Pixel coordinate grounding data
================================
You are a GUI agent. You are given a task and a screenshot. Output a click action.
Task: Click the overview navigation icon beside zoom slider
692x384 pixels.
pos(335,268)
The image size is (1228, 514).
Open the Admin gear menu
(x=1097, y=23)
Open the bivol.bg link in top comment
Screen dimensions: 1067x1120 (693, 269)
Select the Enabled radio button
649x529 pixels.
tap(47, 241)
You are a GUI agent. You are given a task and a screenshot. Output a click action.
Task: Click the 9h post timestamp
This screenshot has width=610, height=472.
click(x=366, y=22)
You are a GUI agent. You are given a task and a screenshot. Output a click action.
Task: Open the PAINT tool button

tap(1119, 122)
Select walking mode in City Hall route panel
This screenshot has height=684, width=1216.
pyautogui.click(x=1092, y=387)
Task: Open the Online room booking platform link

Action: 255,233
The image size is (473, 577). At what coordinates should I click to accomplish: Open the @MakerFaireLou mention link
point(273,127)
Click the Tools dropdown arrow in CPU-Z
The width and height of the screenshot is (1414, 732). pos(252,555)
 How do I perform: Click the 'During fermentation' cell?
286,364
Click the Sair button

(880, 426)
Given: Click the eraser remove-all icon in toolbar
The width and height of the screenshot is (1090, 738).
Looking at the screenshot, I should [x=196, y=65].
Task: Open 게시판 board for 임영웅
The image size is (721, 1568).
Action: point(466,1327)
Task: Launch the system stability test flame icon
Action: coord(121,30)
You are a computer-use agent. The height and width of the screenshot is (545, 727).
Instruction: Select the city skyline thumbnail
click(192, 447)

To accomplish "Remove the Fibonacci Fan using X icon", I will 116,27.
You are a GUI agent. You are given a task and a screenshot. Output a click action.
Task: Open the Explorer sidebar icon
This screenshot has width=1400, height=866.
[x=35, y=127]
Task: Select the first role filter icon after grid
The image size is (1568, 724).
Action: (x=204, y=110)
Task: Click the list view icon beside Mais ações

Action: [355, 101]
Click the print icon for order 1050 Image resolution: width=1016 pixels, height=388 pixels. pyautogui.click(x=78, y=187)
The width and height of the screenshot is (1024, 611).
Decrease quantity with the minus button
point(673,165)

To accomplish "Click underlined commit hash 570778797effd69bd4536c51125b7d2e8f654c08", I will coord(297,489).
================================
◆ Work task ◆
The lines above that hold "will" are the result; show every one of them.

◆ Finished task ◆
To accomplish "Remove the Fibonacci Fan using X icon", I will 116,27.
To accomplish "Click underlined commit hash 570778797effd69bd4536c51125b7d2e8f654c08", I will coord(297,489).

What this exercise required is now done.